Знаете, в свое время мне удалось поучаствовать в защите Святогорского монастыря, где похоронен Пушкин. Отстоять его. Не дать уничтожить.

Раньше там был музейчик. С такими, знаете, самодельными экспонатами. А теперь каждую неделю служится панихида по Александру Сергеевичу.

Для потомков… для России удалось сохранить замечательное место. В этом есть и моя заслуга тоже. Может быть, это и было главным.

На что здесь хочется обратить ваше внимание?

Прежде всего: не старайтесь воспроизвести речь собеседника дословно. Вам платят совсем не за это. Плевелы стоит безжалостно отбраковывать.

Одного из наиболее высокопоставленных иерархов Католической церкви в России я спросил о его детстве. Иерарх отвечал минут сорок. Очень подробно и старательно, с множеством дат и имен.

В интервью его монолог уложился в три абзаца:

— В молодости я готовился стать приходским священником в Прибалтике. Для того чтобы изучить язык, я смотрел литовское телевидение. Хотя и ни слова не понимал.

Когда на экране появлялся диктор, он все время говорил одну и ту же фразу. Я решил, что это что-то вроде «Здравствуйте». Впервые оказавшись в Литве семинаристом, я приветствовал этой фразой прихожан. Те дико удивлялись.

Оказалось, что фраза означает «Уважаемые телезрители!»

Еще сильнее я переработал речь следующего интервьюируемого. Из-за чего, кстати, имел потом проблемы.

Герой интервью стажировался в Шаолиньском монастыре. Прочитав интервью уже в газете, он остался крайне недоволен. Прибывший от него парламентарий предложил мне съездить в спортзал, где со мной хотят… ну, типа, не парься, брат… типа, просто поговорить.

Сути обещанных мне неприятностей я не понимал, но заранее боялся. Одно дело, когда тебе угрожают бандиты. Это бывает даже скучно. Другое — когда расправу сулит настоящий шаолиньский ниндзя.

Именно поэтому в приводимом ниже тексте настоящего имени героя не называю.

А само интервью вот:

Будда-Моден, или Все тайны Шаолиня

Когда к назначенному часу я пришел в назначенное для встречи место, то застал собеседника за привычным занятием. Собеседник наносил чмокающие удары одетым в черные кимоно противникам. Те, словно кегли, валились на пол.

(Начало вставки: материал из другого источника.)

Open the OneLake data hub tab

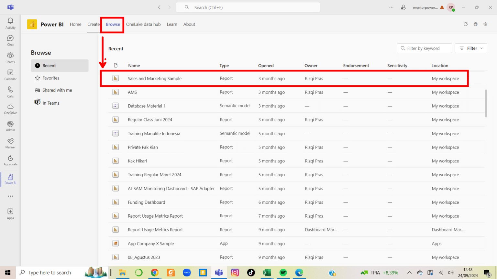point(143,24)
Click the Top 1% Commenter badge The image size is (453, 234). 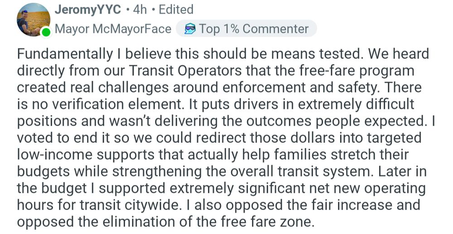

Героя интервью звали «Ши Синь-тоу» — «Парящий, как чайка». Китайцем, правда, он не был. И имя это носил не с рождения.

Это имя было дано ему в Шаолиньском монастыре. После принесения жертв главным буддийским богам собеседнику поменяли имя, дали сан послушника, а настоятель монастыря поручил ему ответственную миссию.

Впрочем, все по порядку.

Монахи в бейсбольных кепках

Древний Шаолинь, родина всех разновидностей боевых единоборств, это небольшой дзен-буддийский монастырь, прилепившийся к склону горной цепи. За мощной каменной стеной — одинаковые кельи.

В самом центре монастыря высится зал для медитаций и тренировок «Цзиньнало». Название залу дано в честь демона, спустившегося с небес, чтобы научить человека первым приемам защиты и нападения.

Чуть ниже по склону располагается монастырское кладбище Та-Линь — «Лес Пагод». Над могилой каждого из древних бойцов выстроена пагода, стены которой украшены вытесанными в камне изречениями.

Вы приземляетесь в Пекинском международном аэропорту, пересаживаетесь на поезд и через одиннадцать с половиной часов езды прибываете в город Чжэн-чжоу.

Далее нужно ехать на такси, велорикше или микроавтобусе. А от станции Дэнфэн и вовсе идти пешком. Ориентируйтесь по запаху буддийских благовоний: чем ближе к монастырю, тем они сильнее.

Горная дорога обсажена каштанами. Четыреста метров — и вы у огромных деревянных ворот. На их верхней перекладине справа налево читаются всего три иероглифа: «Шаолинь-сы» — «Шаолиньский монастырь».